### TASK OBJECTIVE
Put the lines below into a numbered list, skipping any blank lines and leaving out the pictures.

[Data records]
==================================================

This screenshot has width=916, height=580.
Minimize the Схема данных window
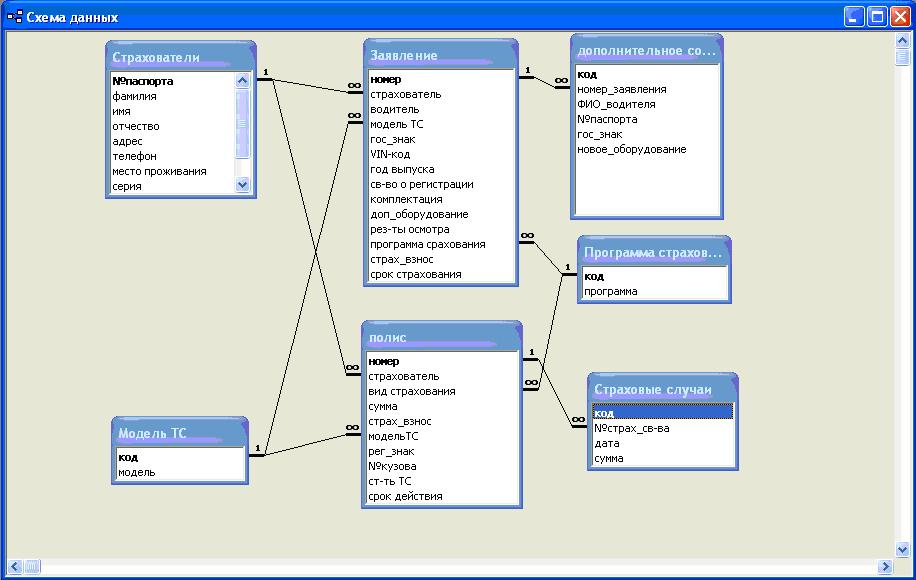click(x=854, y=17)
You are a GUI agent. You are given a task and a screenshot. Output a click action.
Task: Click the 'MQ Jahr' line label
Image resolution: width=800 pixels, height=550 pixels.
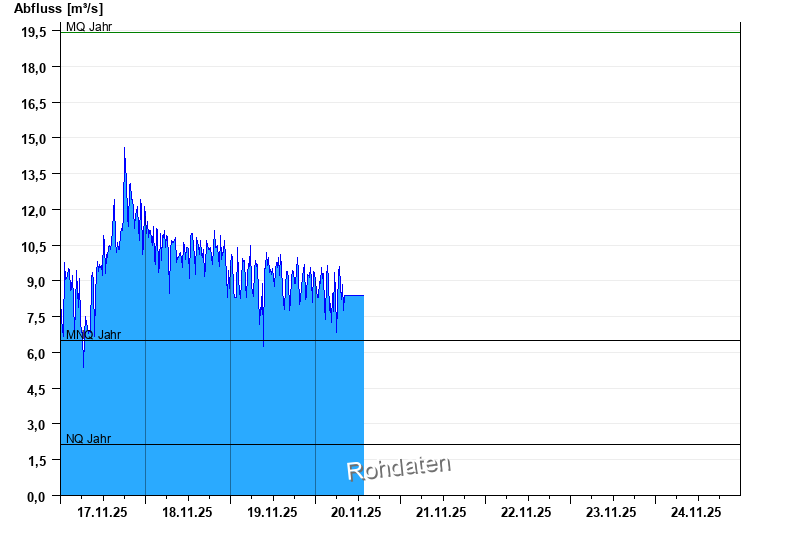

==================================================

### ANSWER TO THIS PROBLEM
1. This screenshot has width=916, height=580.
2. Minimize the Схема данных window
3. click(x=854, y=17)
4. You are a GUI agent. You are given a task and a screenshot. Output a click action.
5. Task: Click the 'MQ Jahr' line label
6. Image resolution: width=800 pixels, height=550 pixels.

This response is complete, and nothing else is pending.